We think it plain from the language and dispositions of the will that the testator did not intend to use the words "legal heirs" in their full technical sense, and that the language and provisions of the will plainly manifest a particular intent to use those words, in the bequest to his daughter Sarah, as meredescriptio personarum, or a particular designation of individuals who were to take as purchasers at her death. Such being the testator's particular intent in the use of the words "legal heirs" immediately succeeding the word children in the bequest to her, that intent will limit the strict, technical import of the words, and will also limit Sarah to a life estate in the portion bequeathed to her. As appears from the will, which we have quoted, the testator *300 first gave a life estate to his wife in his whole estate, he then made certain bequests to two of his daughters; he then directed that the balance of his estate should be equally divided among his five children or their heirs, share and share alike. Sarah Gradwohl was one of the testator's five children, and if he had concluded his will at this point, a different situation would have been presented. But he modified the preceding provision of his will, so far as it related to his daughter Sarah, by adding a proviso that her portion should be "invested in some safe stocks or securities, the said Sarah Gradwohl to receive the income form the same during the term of her natural life, and at her death to be equally divided among her children or legal heirs." His intention, therefore, to make a special provision as to Sarah's portion is plain.
The rule in Shelley's case is not a favored rule in the law of Maryland, although the Court will never refuse to apply it in a proper case.
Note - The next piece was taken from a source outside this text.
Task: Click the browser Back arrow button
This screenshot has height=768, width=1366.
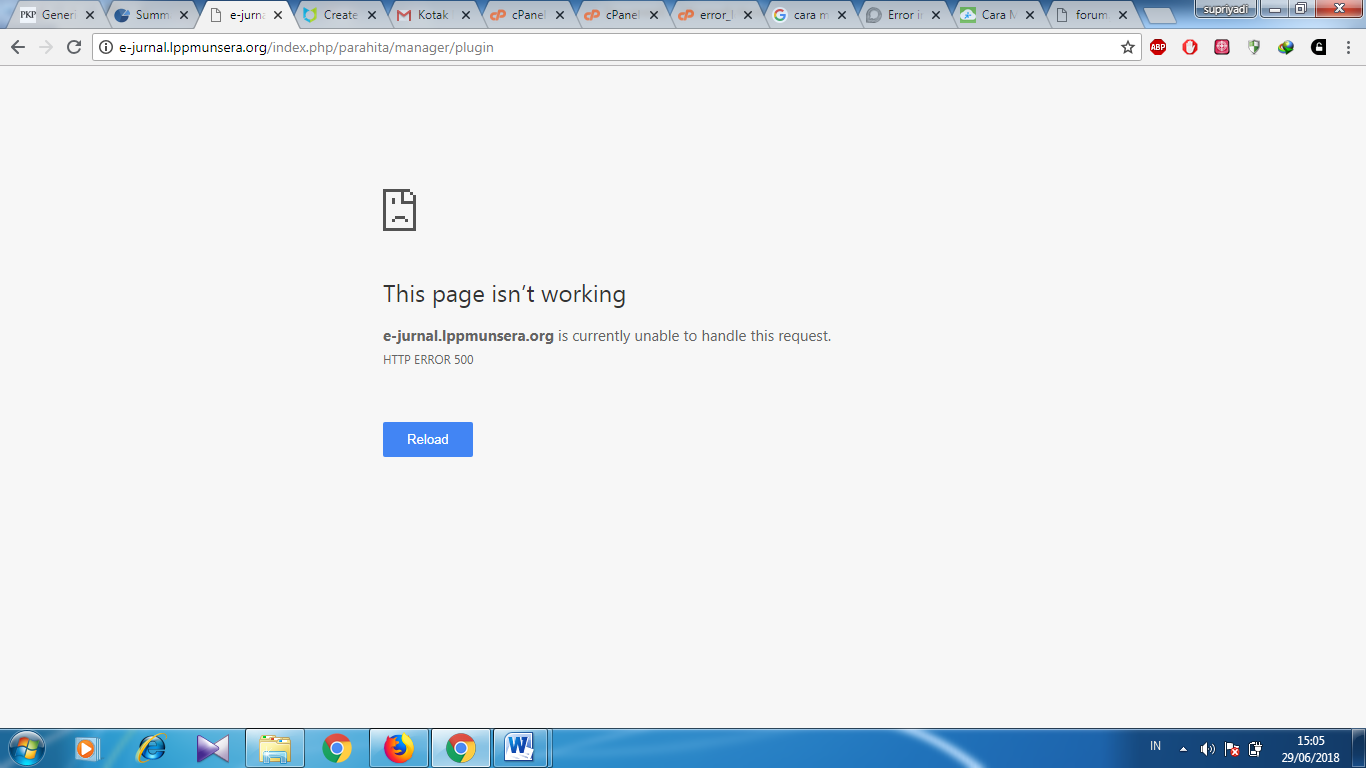Action: click(x=18, y=47)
But where, as here, the particular intent of the testator not to use the words of inheritance in their full legal sense, those words, in the connection in which they are used in the will of Philip Weitzler, should yield to that intent, thereby withdrawing the case from the application of the rule. We decide that by the true construction of the will Sarah Gradwohl took only a life estate in the property thereby bequeathed or devised to her. It therefore follows that the appellees cannot convey to the appellant a good and merchantable title to the property mentioned in the contract of December 10th, 1909.
The decree appealed from will be reversed and the bill dismissed.
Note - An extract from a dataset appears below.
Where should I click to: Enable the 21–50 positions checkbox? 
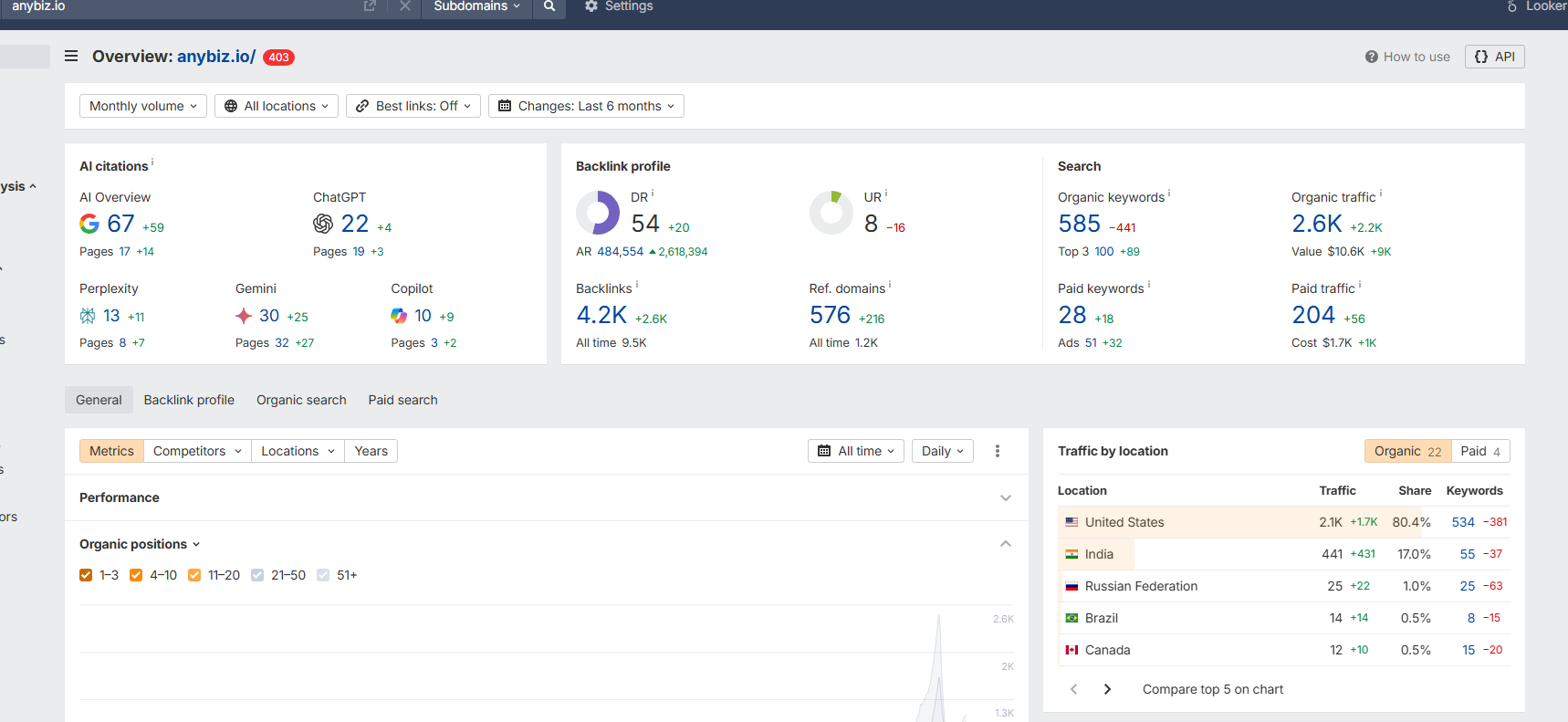(257, 575)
Decree reversed with costs to the appellant above and belowand bill dismissed. *301
A motion for a re-argument was subsequently made and in disposing of the same.
Addendum
The appellees have filed a motion for a re-argument of this case, and have assigned three grounds why the motion should be granted: 1. Because the decision impliedly but not distinctly overruled the case of Cook v. Councilman,
It is stated in the motion "that the failure of the Court in this case to notice the decision of Cook v. Councilman above quoted, has resulted in two cases, one decided not to be within the rule in Shelley's case, and one decided not to be within that rule, when the two cases were identical. If it be intended by the Court to overrule the decision of Cook v. Councilman, of course, this motion will be denied; but if it is not the intention of the Court to overrule that case the appellees respectfully submit that the two cases cannot be reconciled and that this motion should therefore be granted. The prolongation of this brief could simply amplify but add nothing to the decision of this Court already made in the Cook and Councilman case, and counsel therefore considers that it is simply a question as to whether that case will be overruled or sustained, and as that is a matter that is not opened for argument, will not prolong the brief further."
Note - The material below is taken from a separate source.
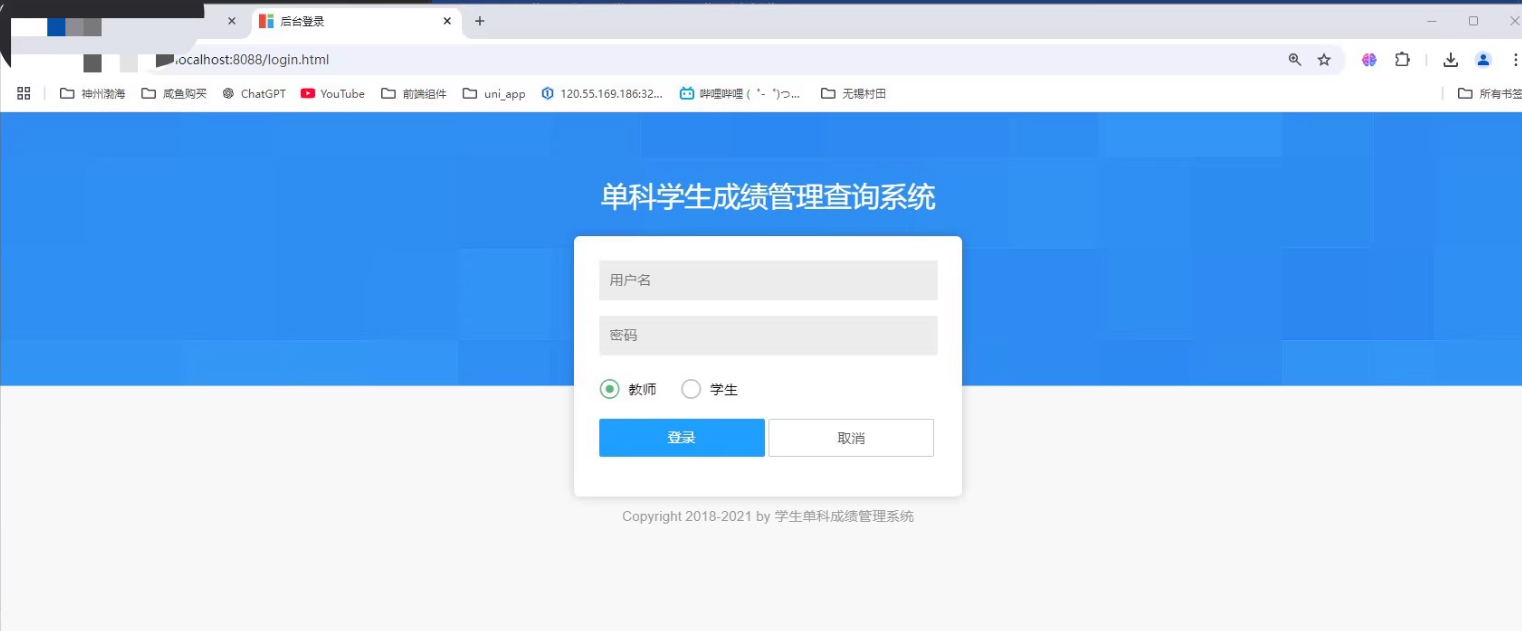The image size is (1522, 631).
Task: Click the 取消 button
Action: (x=850, y=438)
It would be most unfortunate, indeed, if there were anything in the record to justify this criticism. This Court is not in the habit of overruling cases without stating that it intends to do so, and it is hardly conceivable that it would, *302 without mentioning the fact, overrule so recent and important a case as Cook v. Councilman, supra. The writer decided that case in the lower Court; but the language of the will of James B. Councilman, the elder, was so unlike the will in this case that it is difficult to conceive how anyone could imagine that the decision in that case had been overruled, or was intended to be overruled by anything that was said in the opinion in this case. That case was not overlooked, but was not discussed in the opinion, because the language employed in the two wills was so widely dissimilar that the case afforded very little, if any, aid in the decision of the question before us. This will be apparent to anyone who will read the clause of Mr. Councilman's will with which the Court was dealing, and which will be found on page 637 of 109 Md. We will merely say that the two cases were not identical, as asserted by the appellees; that the case of Cook v. Councilman, supra, was not overruled, nor was it intended to be overruled, and that nothing has been said in the opinion in this case in conflict with the familiar rule announced in that case.
JUDGE BRISCOE, in the Councilman case, said: "In Shapley v.Diehl, 203 Pa. St. 568, land was conveyed `to Shapley for the term of his natural life and at his death to his children or heirs.' The Court in that case held that the phrase `children or heirs' means `heirs of the grantee of the life estate,' the word `heirs' being used as a synonym to enlarge and explain the preceding word, which might otherwise fail of its real intendment. The words, therefore, naturally and properly seem to express the intent that the donees in remainder should take not from the donor directly as purchasers, but in succession by inheritance from the grantee of the life estate."
It is stated in the motion that "this language would seem to be so clear that there could be no doubt as to its meaning, *303 and it was upon the authority of this paragraph that the counsel for the appellees advised them to bring this suit. The Court in its opinion in this case has neither affirmed nor overruled this language and counsel will be more in doubt therefore in the future as to which of these cases is to be the controlling one. Since this language was completely ignored by the Court in its opinion, counsel for the appellees take the liberty to assume that in someway it was overlooked, and especially since the deed in the Shapley case and the deed in this case are almost identical."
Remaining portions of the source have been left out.